● **Assigned task**
In the entries that follow, locate the line with "Task: Star the BISON TRAILS validator row", then restate that line and all later lines exactly as they appear, leaving pictures out.
Supplied material: Begin
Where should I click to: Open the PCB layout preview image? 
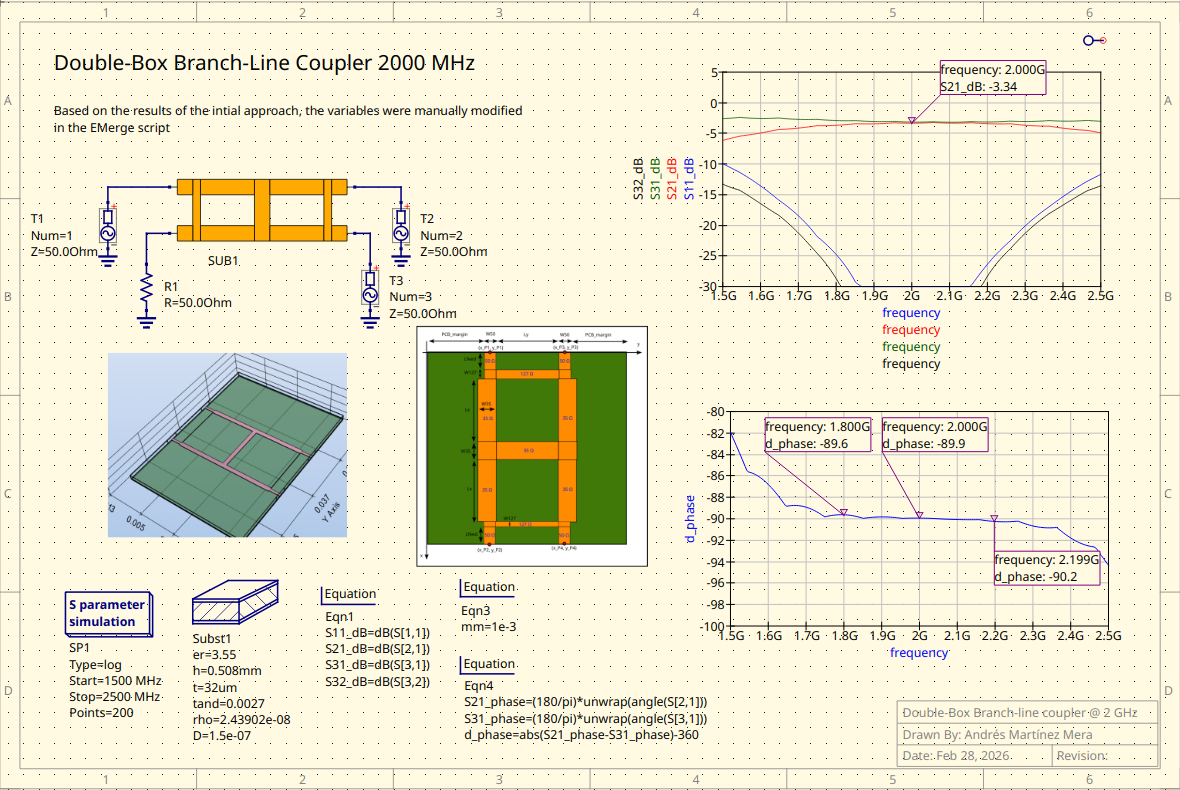click(531, 445)
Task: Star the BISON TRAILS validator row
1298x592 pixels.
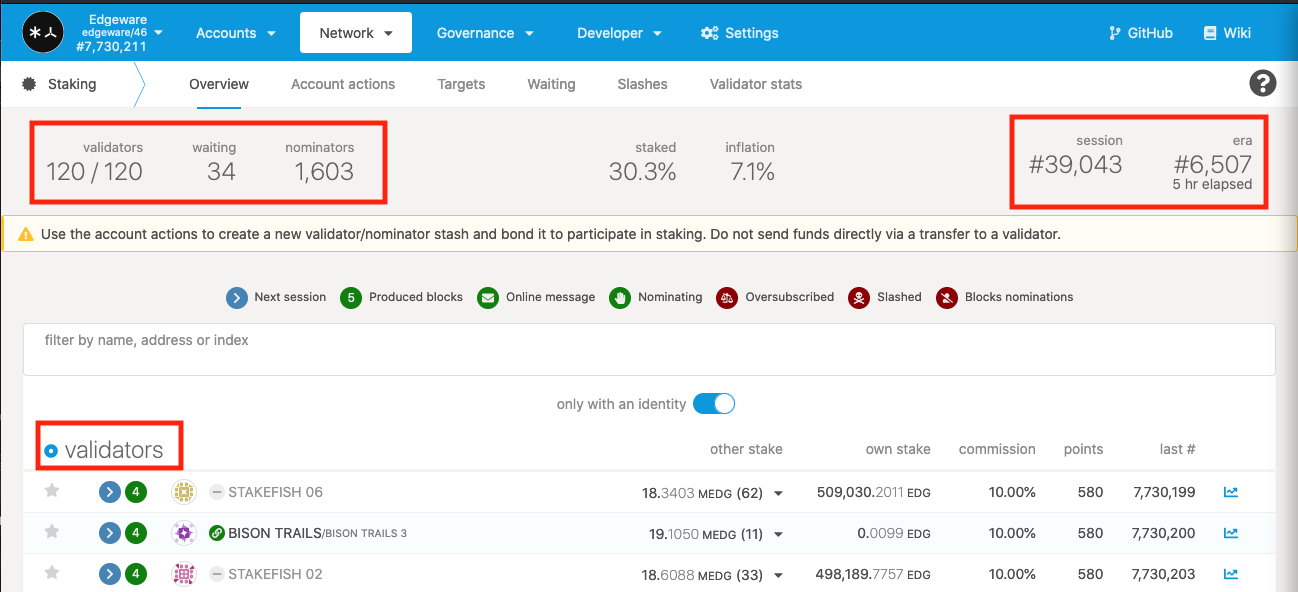Action: tap(52, 532)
Supplied material: End
● **Answer to this problem**
Task: Star the BISON TRAILS validator row
1298x592 pixels.
Action: tap(52, 532)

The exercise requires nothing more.